Anybody who has been on the internet long enough will have some goofy image or meme that resonates with them and a group of friends. Something so absurd and silly that it just becomes a part of you, and a small meme along a group of friends. For me, it was Glunch.

Around 2019, I had shared a post on a my friend mavica’s discord from a tumblr called “VHS Dreams,” which featured a computer graphic with the word “GLUNCH” and some guy making a silly face.
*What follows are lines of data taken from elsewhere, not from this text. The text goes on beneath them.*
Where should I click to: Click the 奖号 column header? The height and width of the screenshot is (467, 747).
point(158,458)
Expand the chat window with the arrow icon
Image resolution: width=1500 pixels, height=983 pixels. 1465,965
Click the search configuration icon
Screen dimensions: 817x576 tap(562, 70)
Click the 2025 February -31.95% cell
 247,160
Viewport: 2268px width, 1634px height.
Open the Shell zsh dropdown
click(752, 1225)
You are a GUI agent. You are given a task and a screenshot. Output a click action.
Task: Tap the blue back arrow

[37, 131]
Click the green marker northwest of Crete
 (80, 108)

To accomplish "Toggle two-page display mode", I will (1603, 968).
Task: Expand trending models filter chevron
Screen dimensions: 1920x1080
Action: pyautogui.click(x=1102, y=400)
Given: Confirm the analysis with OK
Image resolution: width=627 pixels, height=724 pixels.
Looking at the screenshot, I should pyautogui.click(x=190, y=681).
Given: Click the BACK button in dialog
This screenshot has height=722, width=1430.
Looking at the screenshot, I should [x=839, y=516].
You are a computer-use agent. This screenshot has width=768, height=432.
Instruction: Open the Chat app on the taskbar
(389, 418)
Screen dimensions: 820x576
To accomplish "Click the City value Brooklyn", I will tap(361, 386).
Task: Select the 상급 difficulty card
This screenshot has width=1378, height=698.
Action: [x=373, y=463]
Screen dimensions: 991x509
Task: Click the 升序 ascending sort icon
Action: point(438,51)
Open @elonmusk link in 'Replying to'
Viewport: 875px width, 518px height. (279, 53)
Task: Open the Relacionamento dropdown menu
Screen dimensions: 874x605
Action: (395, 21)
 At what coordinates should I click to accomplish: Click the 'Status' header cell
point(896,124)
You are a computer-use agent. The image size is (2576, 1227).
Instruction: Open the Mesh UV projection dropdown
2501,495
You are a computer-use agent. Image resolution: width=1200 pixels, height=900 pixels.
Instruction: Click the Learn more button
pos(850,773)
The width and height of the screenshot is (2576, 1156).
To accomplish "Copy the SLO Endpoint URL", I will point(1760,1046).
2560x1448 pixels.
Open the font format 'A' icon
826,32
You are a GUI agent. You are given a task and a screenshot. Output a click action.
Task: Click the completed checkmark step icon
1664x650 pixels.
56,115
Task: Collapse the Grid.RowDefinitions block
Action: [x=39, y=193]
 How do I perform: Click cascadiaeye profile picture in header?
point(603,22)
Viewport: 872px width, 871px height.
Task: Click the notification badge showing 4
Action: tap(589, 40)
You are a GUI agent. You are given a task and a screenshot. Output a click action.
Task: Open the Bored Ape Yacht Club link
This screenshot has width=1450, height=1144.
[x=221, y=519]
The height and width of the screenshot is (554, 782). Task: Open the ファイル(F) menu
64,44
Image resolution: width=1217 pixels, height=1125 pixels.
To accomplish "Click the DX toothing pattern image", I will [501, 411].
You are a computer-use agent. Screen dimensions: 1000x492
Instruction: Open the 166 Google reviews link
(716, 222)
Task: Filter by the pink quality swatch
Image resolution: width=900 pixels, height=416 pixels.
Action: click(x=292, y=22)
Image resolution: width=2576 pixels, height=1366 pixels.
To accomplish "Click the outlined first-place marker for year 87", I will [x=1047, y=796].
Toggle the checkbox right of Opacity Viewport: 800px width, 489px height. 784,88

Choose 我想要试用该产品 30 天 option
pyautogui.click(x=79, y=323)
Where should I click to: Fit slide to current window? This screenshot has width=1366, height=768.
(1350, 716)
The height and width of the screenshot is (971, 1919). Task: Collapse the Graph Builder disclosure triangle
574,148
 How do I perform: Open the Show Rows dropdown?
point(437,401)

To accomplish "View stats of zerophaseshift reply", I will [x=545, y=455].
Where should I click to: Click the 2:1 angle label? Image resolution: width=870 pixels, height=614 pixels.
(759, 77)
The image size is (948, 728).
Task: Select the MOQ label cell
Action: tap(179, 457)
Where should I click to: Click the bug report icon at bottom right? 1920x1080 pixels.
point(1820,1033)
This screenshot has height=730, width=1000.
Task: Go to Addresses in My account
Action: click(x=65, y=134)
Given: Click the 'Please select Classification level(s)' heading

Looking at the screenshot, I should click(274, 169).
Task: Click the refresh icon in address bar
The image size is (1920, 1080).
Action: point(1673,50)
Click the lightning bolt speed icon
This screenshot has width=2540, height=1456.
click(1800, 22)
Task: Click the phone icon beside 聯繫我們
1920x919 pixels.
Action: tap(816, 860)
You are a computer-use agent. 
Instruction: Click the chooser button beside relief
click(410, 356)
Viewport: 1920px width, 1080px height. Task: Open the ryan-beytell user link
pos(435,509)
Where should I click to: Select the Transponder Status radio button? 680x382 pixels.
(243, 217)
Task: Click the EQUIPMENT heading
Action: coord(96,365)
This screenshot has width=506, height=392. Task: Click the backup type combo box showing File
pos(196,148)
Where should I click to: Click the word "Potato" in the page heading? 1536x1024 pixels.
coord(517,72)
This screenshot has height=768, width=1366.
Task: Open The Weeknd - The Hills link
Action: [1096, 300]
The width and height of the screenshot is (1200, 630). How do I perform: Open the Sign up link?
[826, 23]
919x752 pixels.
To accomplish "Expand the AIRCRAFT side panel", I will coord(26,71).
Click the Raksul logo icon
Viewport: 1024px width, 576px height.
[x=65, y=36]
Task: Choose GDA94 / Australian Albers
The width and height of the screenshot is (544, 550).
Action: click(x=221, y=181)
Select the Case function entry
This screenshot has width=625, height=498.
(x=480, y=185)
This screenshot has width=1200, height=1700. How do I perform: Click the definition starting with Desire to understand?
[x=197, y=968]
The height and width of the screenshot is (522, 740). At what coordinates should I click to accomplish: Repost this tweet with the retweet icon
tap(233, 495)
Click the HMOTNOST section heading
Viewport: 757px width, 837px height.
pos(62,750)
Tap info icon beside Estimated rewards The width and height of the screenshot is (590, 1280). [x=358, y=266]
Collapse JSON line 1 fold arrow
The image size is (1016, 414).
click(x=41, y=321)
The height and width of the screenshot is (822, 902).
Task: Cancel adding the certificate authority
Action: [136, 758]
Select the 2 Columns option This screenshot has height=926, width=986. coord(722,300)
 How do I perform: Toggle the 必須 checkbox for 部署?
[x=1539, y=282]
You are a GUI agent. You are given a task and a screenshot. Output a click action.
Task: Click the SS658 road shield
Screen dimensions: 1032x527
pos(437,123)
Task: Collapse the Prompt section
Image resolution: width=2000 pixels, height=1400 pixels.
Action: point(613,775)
I was oddly fascinated by the image, as one of many pieces of ephemera folks discover off a random VHS tape.
With anything that I find and share to folks, I like to know the origins of where it came from. Even if it’s a nugget of trash knowledge. I figured it came from a game show due to the set, and the computer graphic pinpointed it to somewhere in the mid-to-late 1980s. Since I tend to watch a bunch of mostly forgotten game shows, it didn’t take me long to find the show in question: WordPlay, a short-lived game show that aired on NBC daytime from December 1986 to September 1987.
Produced by Fiedler-Berlin Productions, Rick Ambrose Television, and Scotti Brothers-Syd Vinnedge Productions, WordPlay was a game show based off the classic Fictionary parlor bluffing game. If you’re familiar with the board game Balderdash, it’s similar to that.

The rules of WordPlay went a little something like this: Two contestants, one often a returning champion, compete. A grid of obscure English language words are shown. A contestant picks a word, of which three celebrities will each give a definition of what the word might be described as, with one of them always having the correct dictionary definition. If the contestant picks the celebrity with the right definition, they get cash, otherwise their opponent gets to pick from the remaining two celebrities to steal.

The words are put on a grid to encourage players to pick connecting words, as correctly guessing a word that’s connected to a previous word that’s already scored earns a combined amount of money. Like in the example above, the contestant would get $100 for the word they just correctly guessed, and it’s connected to three previous words, which were at $25, $50, and $150 respectively. That would earn the player $325 for that word. Words started at $25-75 per word, then to $50-150, and finally to $100-300 for the final two words.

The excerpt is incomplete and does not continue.